資本利益率はROI(Return On Investment)とも呼ばれ、いずれも分子に利益、分母に資本がきますが、いくらかのバリエーションがあります。

\[ 総資本営業利益率(\%) = \frac{営業利益}{総資本}×100 \]\[ 総資本経常利益率(\%) = \frac{経常利益}{総資本}×100 \]\[ 総資本当期純利益率(\%) = \frac{当期純利益}{総資本}×100 \]

一般にはこの総資本当期純利益率がROA(Return On Assets)と呼ばれますが、当期純利益ではなく事業利益を分子にとった以下の式がROAとされることもあります。

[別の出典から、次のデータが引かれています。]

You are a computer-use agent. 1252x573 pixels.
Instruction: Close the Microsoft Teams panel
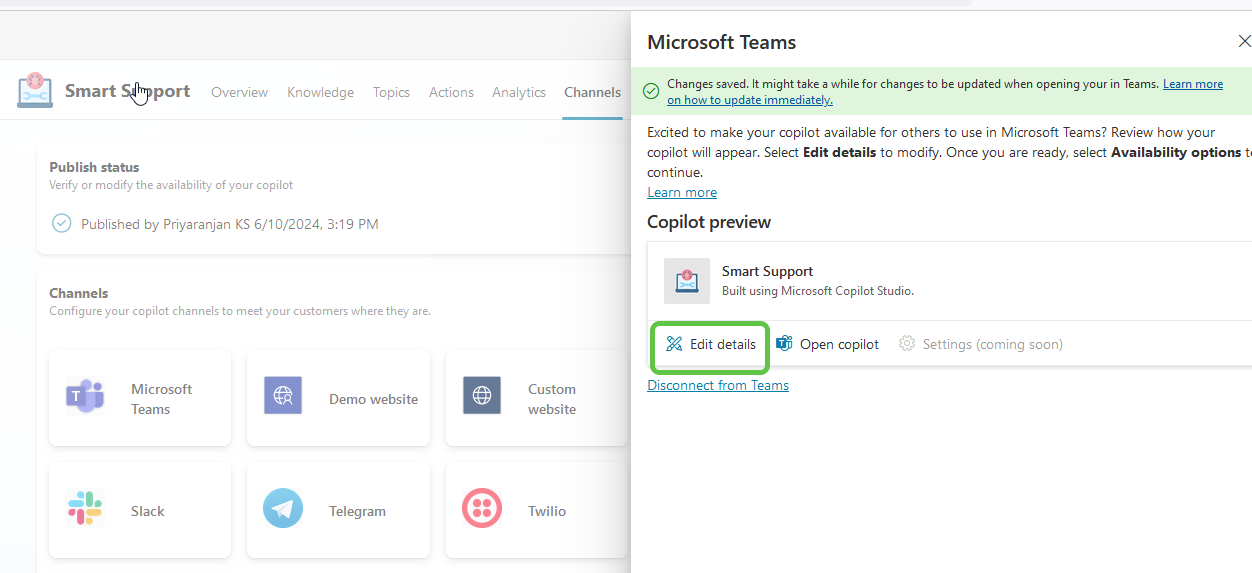click(1243, 42)
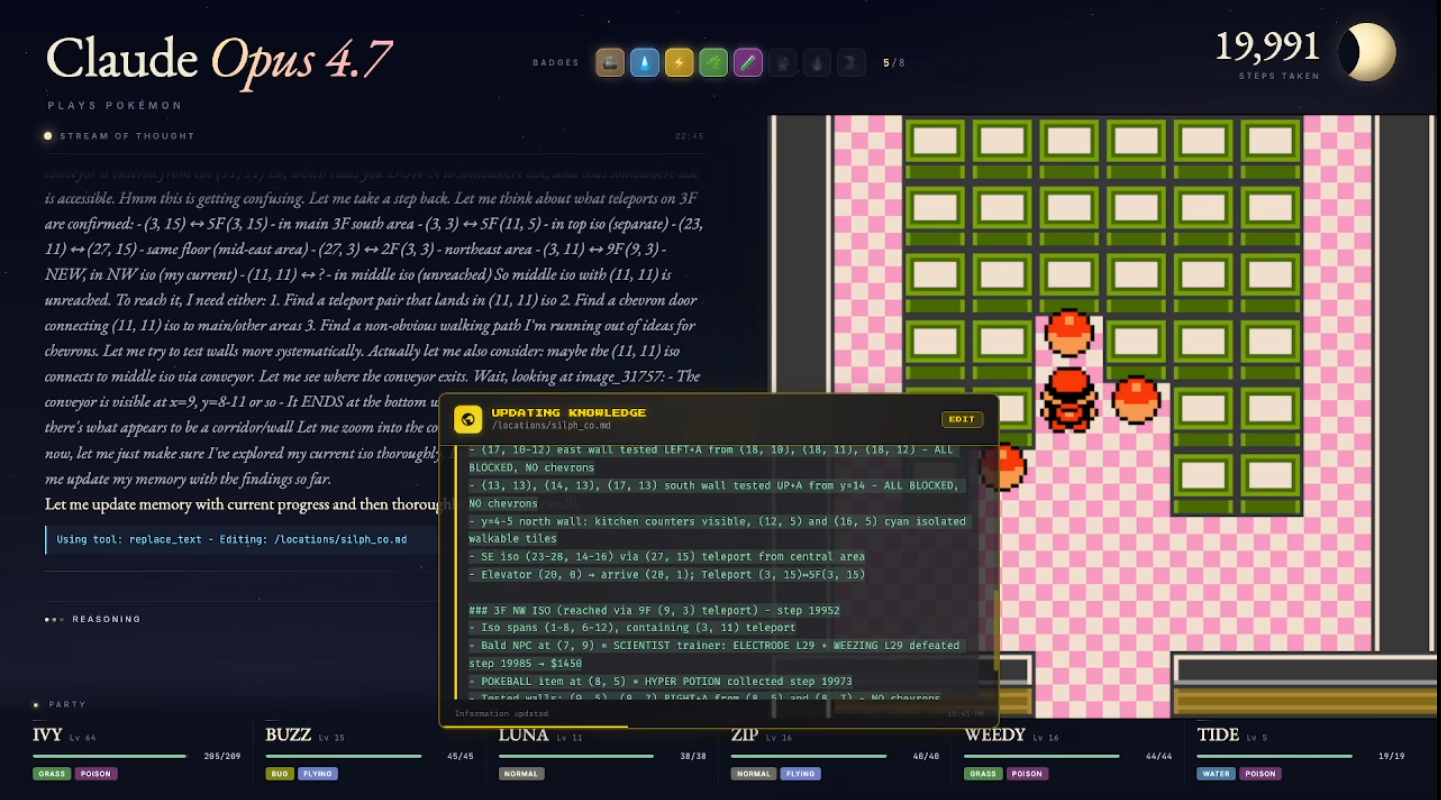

\[ 総資本事業利益率(\%) = \frac{事業利益}{総資本}×100 \]\[ ※事業利益 = 営業利益+受取利息・配当金 \]\[ 経営資本営業利益率(\%) = \frac{営業利益}{経営資本}×100 \]\[ ※経営資本 = 流動資産+固定資産-建設仮勘定-投資その他の資産 \]\[ 自己資本当期純利益率(\%) = \frac{当期純利益}{自己資本}×100 \]

この自己資本利益率は、ROE(Return On Equity)と呼ばれます。

資本利益率・資本回転率・売上高利益率の関係

資本利益率と資本回転率、売上高利益率の間には以下の関係が成り立ちます。

\[ 資本利益率 = 売上高利益率 × 資本回転率 \]

なぜこうなるかは、各指標を計算式になおしてみると簡単にわかります。

\[ \frac{利益}{資本}= \frac{利益}{売上高}× \frac{売上高}{資本} \]

目安

財務分析を行う際には、ただ数値を出すだけではなくそれを一般的な平均や業界の平均と比較してみることが重要です。

資本利益率は投下した資本によってどれだけ利益をあげられているかをみるものなので、高い方が望ましいということになります。

総資本営業利益率総資本経常利益率総資本当期純利益率自己資本当期純利益率
全業種2.13.21.74.2
建設業4.05.23.58.0
製造業2.23.51.83.9
情報通信業4.55.73.16.0
運輸業-0.31.31.02.8
卸売業2.63.10.71.9
小売業1.13.21.34.1
不動産・物品賃貸業2.32.31.65.1
専門・技術サービス業3.14.53.46.7
宿泊・飲食サービス業-8.2-3.5-4.1-29.3
生活関連サービス・娯楽業-2.10.0-1.13.2
その他サービス業3.55.33.58.9
出典:中小企業実態基本調査 令和3年調査確報及び宇田川荘二著 中小企業の財務分析第六版

※大企業を含まない調査であり対象期間がコロナ禍の影響を受けている時期なことに注意。

財務分析指標の中での資本利益率の位置づけ

資本利益率は企業の収益性をみるための指標と位置付けられています。

他に収益性に関するメジャーな指標としては、売上高営業利益率などの売上高利益率があります。

財務分析指標全体図

確認問題

以下の資料を基に総資本営業利益率、自己資本当期純利益率を計算して下さい。

損益計算書(単位:千円)
売上高800,000
売上原価616,000
売上総利益184,000
販売費及び一般管理費153,600
営業利益30,400
営業外収益6,600
営業外費用1,800
経常利益35,200
特別利益1,200
特別損失19,600
税引前当期純利益16,800
法人税・事業税6,720
当期純利益10,080
貸借対照表(単位:千円)
資産の分負債・純資産の部
現金預金285,000買掛金150,000
売掛金200,000長期借入金320,000
商品5,000資本金400,000
建物400,000資本剰余金50,000
備品60,000利益剰余金30,000
資産合計950,000  負債純資産合計950,000

総資本営業利益率= %

\[ \frac{30,400}{950,000}×100 = 3.2\]

自己資本当期純利益率 = %

\[ \frac{10,080}{480,000}×100 = 2.1\]\[ ※自己資本 = 400,000 + 50,000 + 30,000 = 480,000\]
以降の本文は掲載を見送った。